これまで、認知行動療法の効果を測定するとき、多くの場合、質問紙(尺度)を使って測定されるうつ状態の程度や不安の程度が指標とされてきました。しかし、近年、脳機能画像解析技術の発展に伴って、認知行動療法が脳機能にどのような影響を及ぼすのかという研究が行われ始めています。

 うつ病や不安障害になると、前頭葉や海馬、扁桃体と呼ばれる脳の部位に、障害や活動性の低下が認められるといわれています(うつ病と不安障害では、障害される脳部位は、若干異なってきます)。認知行動療法は、これら前頭葉や海馬、扁桃体の機能を改善する可能性があることが分かり始めています。
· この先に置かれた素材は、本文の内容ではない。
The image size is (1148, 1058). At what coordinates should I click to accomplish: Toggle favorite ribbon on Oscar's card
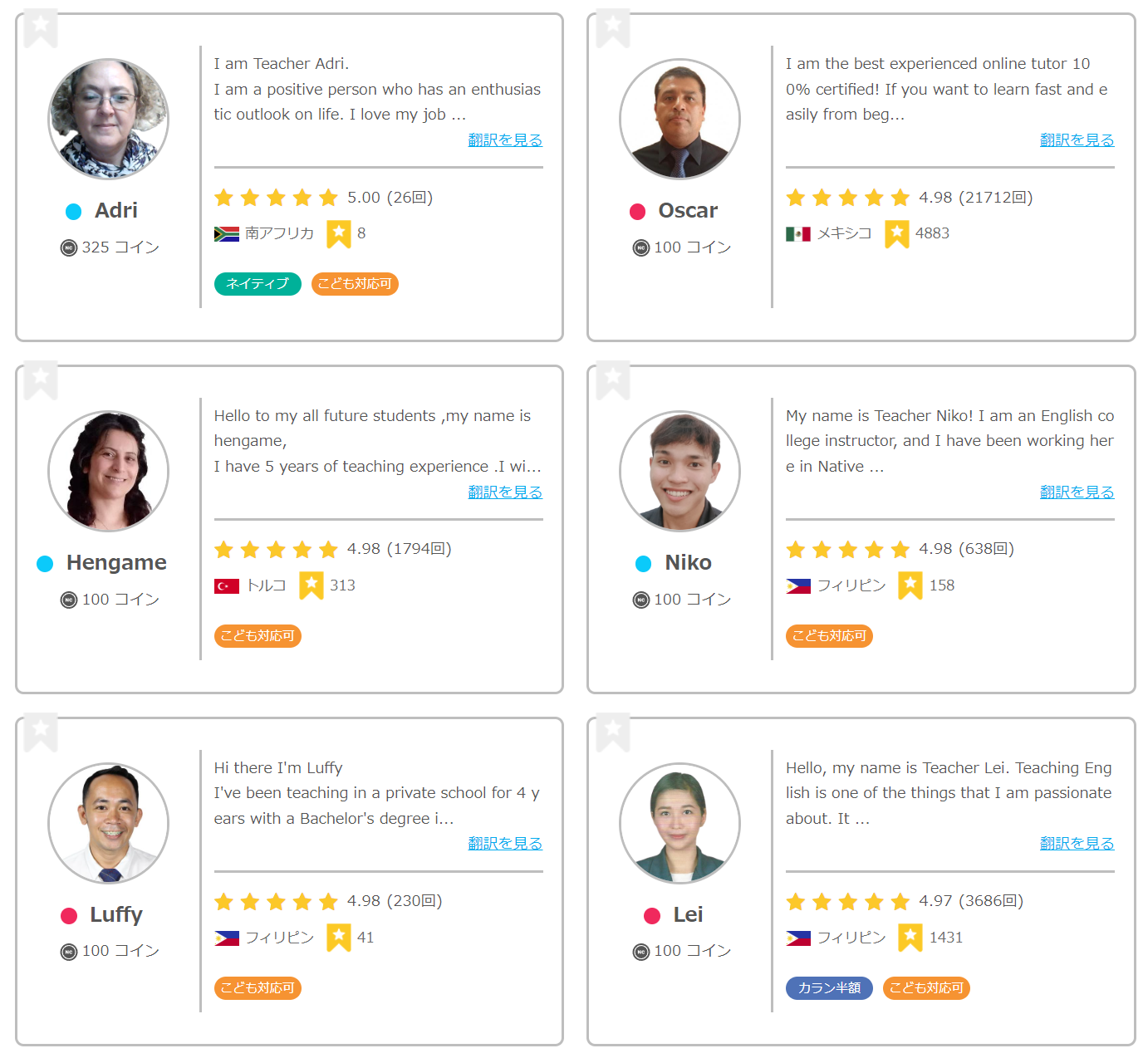613,27
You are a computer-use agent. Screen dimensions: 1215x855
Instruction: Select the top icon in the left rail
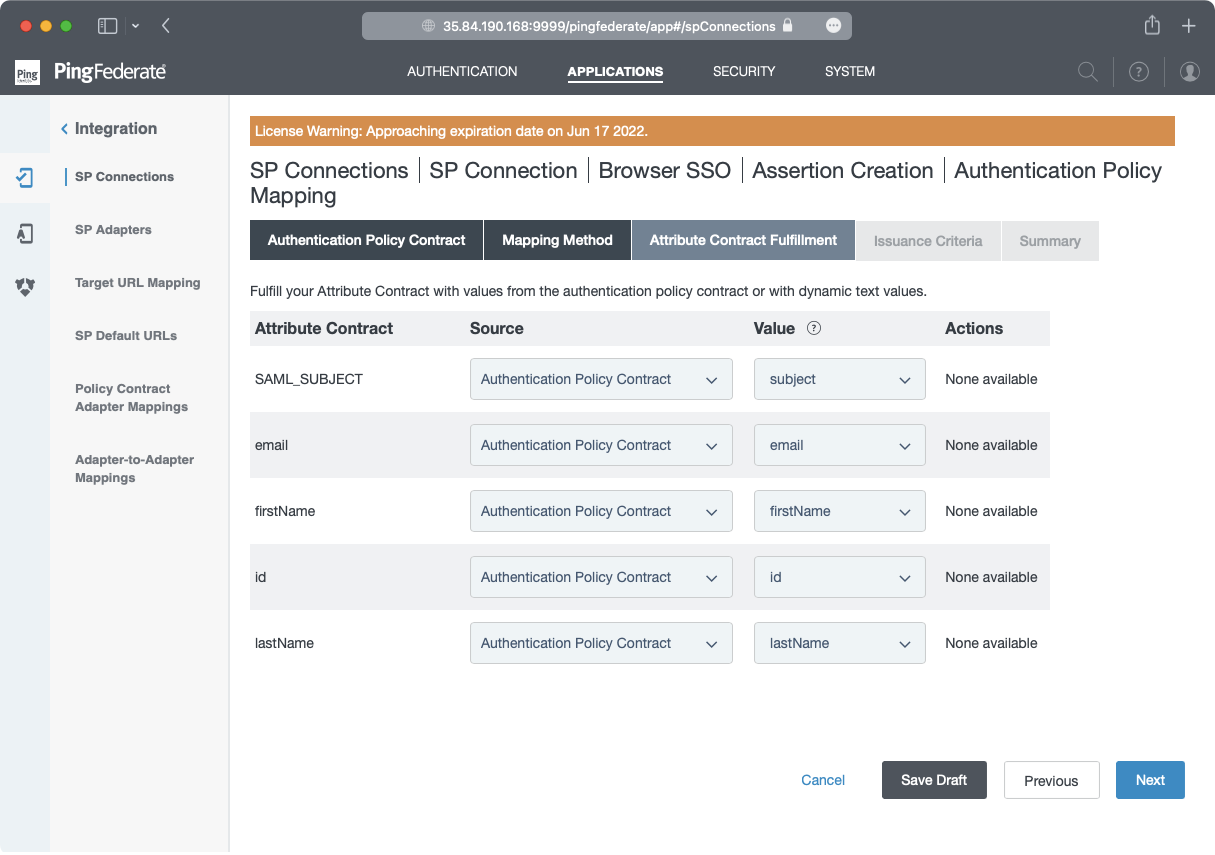tap(25, 178)
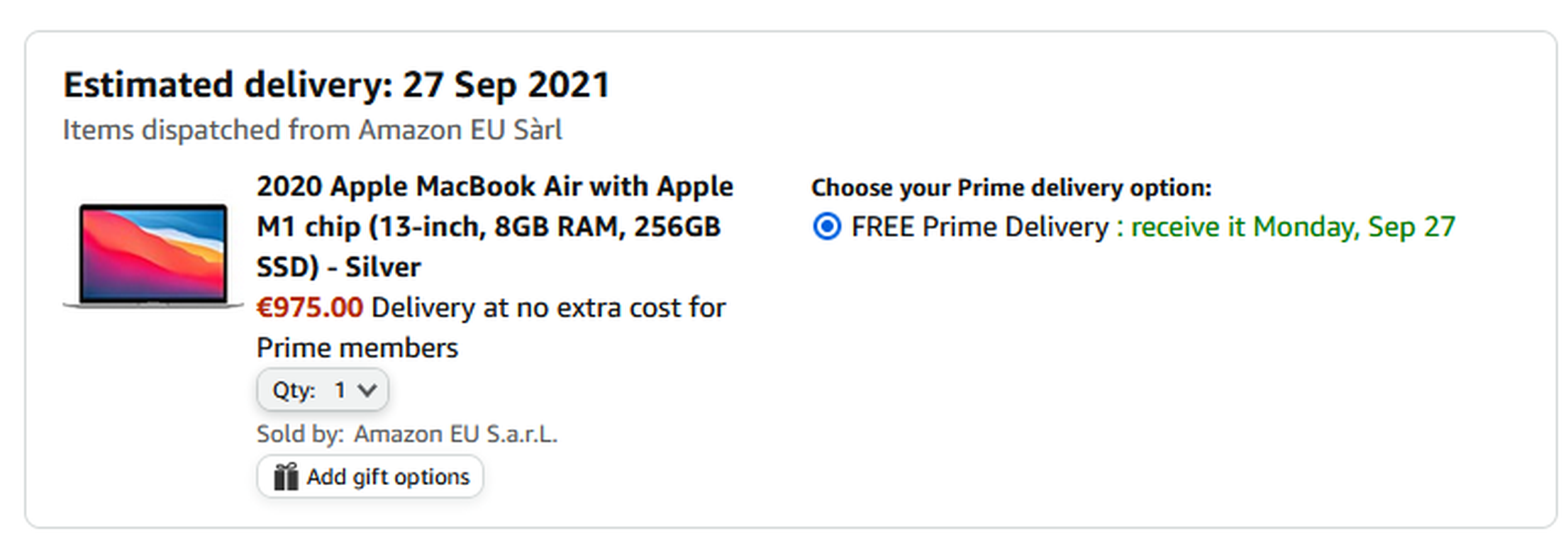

上に挙げた脳部位の機能として、前頭葉は注意力や意思決定力、感情のコントロールと、海馬は記憶能力(特に覚える能力)と、偏桃体は感情の生起(特に恐れなど)と深く関わっていると考えられています。つまり、認知行動療法は、うつ病や不安障害に伴って低下している、注意力や意思決定能力、記憶能力、感情のコントロール能力を改善することができると可能性があると考えられるのです。

 脳機能画像解析技術を使った認知行動療法の効果研究は、まだ始まったばかりです。今後、研究が進むにつれて、より多くの詳細な効果が明らかになってくると思います。これまで蓄積された質問紙を使った効果研究もあわせ、認知行動療法は科学的な根拠に基づいた治療法であるといえるのではないでしょうか。